Reconsidering David's life as a whole, I began to consider what it really meant to be someone after God's own heart. His life was curious to say the least. What distinguished him from Saul, wasn't simply that he never seemed to repeat a mistake, but he had a genuine desire to please and understand God. He also seemed to crown God as king throughout his life. There were very interesting things that set Saul and David apart. In Phillipian's 2 (apparently the chapter of the year) it says (in reference to Jesus) "Who, being in very nature God, did not consider equality with God something to be used to his own advantage; rather, he made himself nothing by taking the very nature of a servant." How does this relate to David? Well In considering why he was a man after God's own heart, I can't help but wonder if it was simply because unlike Saul and those around him he really understood his role. No, he was not perfect, but unlike his predecessor he understood that his title as King meant very little apart from God. In every battle and circumstance, he would consult with God regarding what he should do. He showed true humility, and was willing to set aside his pride, in knowing that ultimately God's vision for Israel was far greater than his could ever be.
The idea of humility is something so absent amidst our society. Even in Christians. It's not simply humility in the sense of the way we function with one another, but essentially with God. What holds us back from consulting with God throughout our lives? Before David went into any battle he would consult with the Lord to see, how and which way he should go. Everyday we face the challenges and battle of living in this world. Yet so often we are willing to put aside consulting with the Lord. Perhaps it's the fear of not getting an answer, though God may not verbally address us, I don't think it's beyond reason to assume he hears our prayers and leads our hearts in the right direction. Or maybe it's the fear of getting an answer, and the reality that it probably won't be the answer we want. Either way, shouldn't we long to chase after his own concerning ourselves with what concerns him?
Yesterday, I had an interesting day of reflection. I visited my Aunt, and being in the house reminded me of a very faint memory. Awhile back I had mentioned Sister Linda. She was one of my teachers in elementary school.

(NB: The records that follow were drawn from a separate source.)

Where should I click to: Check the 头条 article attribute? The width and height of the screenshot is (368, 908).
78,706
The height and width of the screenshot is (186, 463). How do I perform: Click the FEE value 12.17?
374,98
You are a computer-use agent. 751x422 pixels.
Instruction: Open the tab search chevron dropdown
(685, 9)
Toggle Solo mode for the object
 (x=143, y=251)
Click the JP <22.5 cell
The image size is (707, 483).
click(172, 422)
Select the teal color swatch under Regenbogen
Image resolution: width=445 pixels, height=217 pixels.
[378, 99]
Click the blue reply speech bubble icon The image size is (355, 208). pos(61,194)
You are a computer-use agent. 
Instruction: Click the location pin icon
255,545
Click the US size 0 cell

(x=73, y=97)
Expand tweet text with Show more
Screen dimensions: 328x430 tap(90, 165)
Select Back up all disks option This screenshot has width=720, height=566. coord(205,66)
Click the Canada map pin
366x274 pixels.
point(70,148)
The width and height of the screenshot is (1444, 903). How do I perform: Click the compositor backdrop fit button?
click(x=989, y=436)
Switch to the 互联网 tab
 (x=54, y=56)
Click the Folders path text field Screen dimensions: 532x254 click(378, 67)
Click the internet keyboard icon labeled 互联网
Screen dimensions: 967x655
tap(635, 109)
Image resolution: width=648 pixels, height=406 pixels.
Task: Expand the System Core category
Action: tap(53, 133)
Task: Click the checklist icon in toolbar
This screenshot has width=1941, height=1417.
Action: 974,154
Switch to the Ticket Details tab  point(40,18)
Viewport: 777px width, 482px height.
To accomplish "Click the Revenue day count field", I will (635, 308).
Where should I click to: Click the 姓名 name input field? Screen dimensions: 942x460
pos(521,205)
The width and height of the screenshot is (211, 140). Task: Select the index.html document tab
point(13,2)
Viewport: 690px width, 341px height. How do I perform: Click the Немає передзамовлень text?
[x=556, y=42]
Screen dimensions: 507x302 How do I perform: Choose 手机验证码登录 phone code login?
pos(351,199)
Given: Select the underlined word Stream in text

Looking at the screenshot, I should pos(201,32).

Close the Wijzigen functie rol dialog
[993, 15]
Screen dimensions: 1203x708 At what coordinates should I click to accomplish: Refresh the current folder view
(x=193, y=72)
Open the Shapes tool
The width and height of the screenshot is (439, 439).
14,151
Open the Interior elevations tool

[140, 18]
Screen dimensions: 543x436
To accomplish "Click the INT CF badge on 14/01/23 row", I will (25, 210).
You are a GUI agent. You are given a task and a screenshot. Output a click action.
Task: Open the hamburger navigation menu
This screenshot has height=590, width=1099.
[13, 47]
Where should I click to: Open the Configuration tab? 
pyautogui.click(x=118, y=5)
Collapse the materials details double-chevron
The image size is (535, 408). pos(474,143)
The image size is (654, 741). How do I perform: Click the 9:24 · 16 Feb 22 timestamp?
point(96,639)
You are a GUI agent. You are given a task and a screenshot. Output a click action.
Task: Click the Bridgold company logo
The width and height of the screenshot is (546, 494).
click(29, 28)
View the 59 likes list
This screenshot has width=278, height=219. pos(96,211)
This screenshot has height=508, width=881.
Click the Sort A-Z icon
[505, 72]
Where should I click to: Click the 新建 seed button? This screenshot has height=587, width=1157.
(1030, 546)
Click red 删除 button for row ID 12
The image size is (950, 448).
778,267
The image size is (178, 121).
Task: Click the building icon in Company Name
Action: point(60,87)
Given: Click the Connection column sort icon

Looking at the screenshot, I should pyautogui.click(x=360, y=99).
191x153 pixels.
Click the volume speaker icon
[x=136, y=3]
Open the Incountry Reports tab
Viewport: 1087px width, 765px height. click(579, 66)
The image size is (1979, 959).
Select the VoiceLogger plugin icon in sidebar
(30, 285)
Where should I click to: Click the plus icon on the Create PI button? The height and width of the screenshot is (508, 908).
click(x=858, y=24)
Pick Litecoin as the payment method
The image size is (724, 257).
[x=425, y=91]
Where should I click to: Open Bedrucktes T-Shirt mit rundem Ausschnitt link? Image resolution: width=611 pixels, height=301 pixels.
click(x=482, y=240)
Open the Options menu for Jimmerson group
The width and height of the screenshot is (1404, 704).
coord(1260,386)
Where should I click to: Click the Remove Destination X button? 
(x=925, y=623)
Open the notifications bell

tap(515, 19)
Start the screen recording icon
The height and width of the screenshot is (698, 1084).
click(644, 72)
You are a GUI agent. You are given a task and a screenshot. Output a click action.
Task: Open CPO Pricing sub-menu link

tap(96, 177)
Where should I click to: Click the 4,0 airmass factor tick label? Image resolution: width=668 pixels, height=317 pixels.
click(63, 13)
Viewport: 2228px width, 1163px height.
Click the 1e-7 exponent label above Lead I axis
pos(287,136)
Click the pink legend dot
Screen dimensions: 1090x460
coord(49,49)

About a month before I began the year, she actually came to visit me. i had never ever met her before, and I assumed maybe it was because she was worried about me as a student or something. I soon learned she did this with every student. She literally would go to visit all her students before every year, just to meet them and their families. She sat in my living room, mind you at the time I was living in the projects with my aunt, uncle, sister, great-grandmother, and mother, in a two bedroom apartment. Part of me was embarrassed, part of me was completely transformed. It was the first school year, that I actually anticipated. I realized that I was going into a year with a teacher who cared about her students, and I knew something was different about her. I didn't understand at the time what a sister was. I just assumed they dressed up in black and prayed a lot. But its so far beyond that, she really was one of my earliest pictures of Jesus. Her humility and actions were such a clear picture, of something not of this world.
I say all this to draw into remembrance the idea that Jesus has always showed himself real to me, but it's so easy too overlook the transformative interactions to which he reveals himself in. How often do we consider the steps along the road to, which God's love reveals itself? And how would reconsidering these moments make God's presence in our lives more real, and even more tangible.